General Carter Ham, head of the US Africa Command, said that US forces had no mission to support a ground offensive by the rebels, but at the same time Gaddafi’s troops in the Benghazi area show “little will or capability to resume offensive operations”.

Nato struggled yesterday to overcome divisions about a role in the military operation in Libya, as France resisted pressure to let the alliance take over and Turkey criticised the bombing campaign.

As more nations joined the Western coalition pounding Col Gaddafi’s forces, Nato was still debating whether, and in what form, the Western military organisation should join the UN-mandated intervention.

Nato members France, Britain and the United States have acted as individual nations in the air and sea campaign against Col Gaddafi’s regime, with US military officers coordinating operations from bases in Germany and Italy.

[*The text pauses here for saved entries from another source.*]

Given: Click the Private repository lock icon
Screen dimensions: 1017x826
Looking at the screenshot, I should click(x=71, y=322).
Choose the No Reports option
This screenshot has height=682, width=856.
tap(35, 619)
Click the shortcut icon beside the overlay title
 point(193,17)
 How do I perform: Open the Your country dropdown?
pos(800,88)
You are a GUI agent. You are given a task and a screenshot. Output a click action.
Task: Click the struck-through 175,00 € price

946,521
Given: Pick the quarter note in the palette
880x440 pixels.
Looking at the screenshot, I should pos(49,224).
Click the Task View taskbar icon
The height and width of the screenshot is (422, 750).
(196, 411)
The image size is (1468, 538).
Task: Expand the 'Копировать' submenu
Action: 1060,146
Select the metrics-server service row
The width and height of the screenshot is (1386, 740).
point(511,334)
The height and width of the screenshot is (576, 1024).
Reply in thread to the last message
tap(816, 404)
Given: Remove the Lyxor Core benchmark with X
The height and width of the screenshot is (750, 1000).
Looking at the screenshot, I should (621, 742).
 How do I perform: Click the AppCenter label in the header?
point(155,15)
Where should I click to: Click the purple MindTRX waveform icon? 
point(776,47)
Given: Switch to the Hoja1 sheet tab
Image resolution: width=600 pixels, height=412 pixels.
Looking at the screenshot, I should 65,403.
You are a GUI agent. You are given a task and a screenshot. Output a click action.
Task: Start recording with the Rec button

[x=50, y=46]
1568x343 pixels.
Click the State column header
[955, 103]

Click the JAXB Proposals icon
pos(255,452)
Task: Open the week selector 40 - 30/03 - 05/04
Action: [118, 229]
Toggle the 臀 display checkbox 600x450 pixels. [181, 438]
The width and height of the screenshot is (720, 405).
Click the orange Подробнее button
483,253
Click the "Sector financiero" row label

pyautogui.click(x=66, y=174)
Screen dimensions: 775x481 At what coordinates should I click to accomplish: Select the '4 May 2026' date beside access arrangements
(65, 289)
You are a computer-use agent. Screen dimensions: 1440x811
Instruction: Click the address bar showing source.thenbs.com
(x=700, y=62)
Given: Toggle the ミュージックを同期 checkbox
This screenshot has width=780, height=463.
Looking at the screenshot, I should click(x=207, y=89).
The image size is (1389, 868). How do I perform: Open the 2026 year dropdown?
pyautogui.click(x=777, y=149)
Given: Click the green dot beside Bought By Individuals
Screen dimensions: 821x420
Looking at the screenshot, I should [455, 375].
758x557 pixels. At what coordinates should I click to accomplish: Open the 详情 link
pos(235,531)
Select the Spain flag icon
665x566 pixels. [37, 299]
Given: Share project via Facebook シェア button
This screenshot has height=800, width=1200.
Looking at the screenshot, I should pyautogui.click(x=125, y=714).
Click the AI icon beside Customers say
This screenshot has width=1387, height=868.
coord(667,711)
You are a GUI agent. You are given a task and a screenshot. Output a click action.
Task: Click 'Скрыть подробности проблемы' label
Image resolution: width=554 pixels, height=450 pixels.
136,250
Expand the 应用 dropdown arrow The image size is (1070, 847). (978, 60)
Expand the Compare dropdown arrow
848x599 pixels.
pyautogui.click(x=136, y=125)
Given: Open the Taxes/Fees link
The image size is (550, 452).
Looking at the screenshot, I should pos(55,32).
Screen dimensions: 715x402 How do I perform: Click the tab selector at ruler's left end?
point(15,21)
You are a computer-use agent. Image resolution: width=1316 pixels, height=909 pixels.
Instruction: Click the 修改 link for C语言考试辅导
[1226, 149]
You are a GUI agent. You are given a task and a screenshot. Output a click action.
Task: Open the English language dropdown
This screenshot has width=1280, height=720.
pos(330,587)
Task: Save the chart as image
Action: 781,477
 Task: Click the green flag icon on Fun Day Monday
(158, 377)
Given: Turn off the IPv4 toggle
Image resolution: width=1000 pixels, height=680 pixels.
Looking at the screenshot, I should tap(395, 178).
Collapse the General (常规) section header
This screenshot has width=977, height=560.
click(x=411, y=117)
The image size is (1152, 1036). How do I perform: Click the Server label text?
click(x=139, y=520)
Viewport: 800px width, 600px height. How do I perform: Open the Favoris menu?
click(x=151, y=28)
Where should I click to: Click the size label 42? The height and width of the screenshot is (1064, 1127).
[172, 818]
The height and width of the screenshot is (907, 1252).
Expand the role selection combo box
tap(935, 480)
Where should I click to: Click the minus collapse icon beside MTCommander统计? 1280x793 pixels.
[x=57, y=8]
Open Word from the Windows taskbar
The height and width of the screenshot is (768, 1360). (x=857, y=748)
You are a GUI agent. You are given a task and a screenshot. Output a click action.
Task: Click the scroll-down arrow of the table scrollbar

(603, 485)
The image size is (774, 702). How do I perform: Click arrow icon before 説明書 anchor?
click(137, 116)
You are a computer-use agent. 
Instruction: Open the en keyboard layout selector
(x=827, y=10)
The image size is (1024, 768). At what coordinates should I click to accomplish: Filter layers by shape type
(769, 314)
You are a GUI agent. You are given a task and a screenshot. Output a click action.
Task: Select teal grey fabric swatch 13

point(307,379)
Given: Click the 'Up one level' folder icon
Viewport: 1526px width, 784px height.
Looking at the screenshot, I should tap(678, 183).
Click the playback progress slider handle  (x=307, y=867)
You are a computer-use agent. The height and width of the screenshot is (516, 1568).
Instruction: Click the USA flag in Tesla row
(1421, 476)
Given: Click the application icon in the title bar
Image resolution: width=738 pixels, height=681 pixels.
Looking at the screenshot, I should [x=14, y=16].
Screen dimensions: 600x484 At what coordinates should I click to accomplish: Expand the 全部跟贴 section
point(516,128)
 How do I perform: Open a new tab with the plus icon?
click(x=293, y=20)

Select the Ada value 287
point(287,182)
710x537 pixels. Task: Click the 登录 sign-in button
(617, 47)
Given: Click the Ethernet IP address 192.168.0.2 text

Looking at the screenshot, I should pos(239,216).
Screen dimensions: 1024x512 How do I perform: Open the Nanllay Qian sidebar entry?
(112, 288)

But London, Rome and several other alliance members favour moving to a centralised Nato command, with Norway even saying its six fighter jets would stay grounded as long as it was unclear who was running the operations. “It shouldn’t be a war on Libya,” said Italian Foreign Minister Franco Frattini, while Bulgaria labelled military intervention an “adventure” driven by oil interests.

Belgian and Spanish warplanes began patrolling Libyan skies yesterday, Danish and French aircraft launched new missions, Italy helped to suppress air defences and Norwegian fighters left for Italian bases, respective official sources said.

Col Gaddafi on Sunday promised “a long, drawn-out war with no limits” in a speech broadcast on state television but without appearing on camera.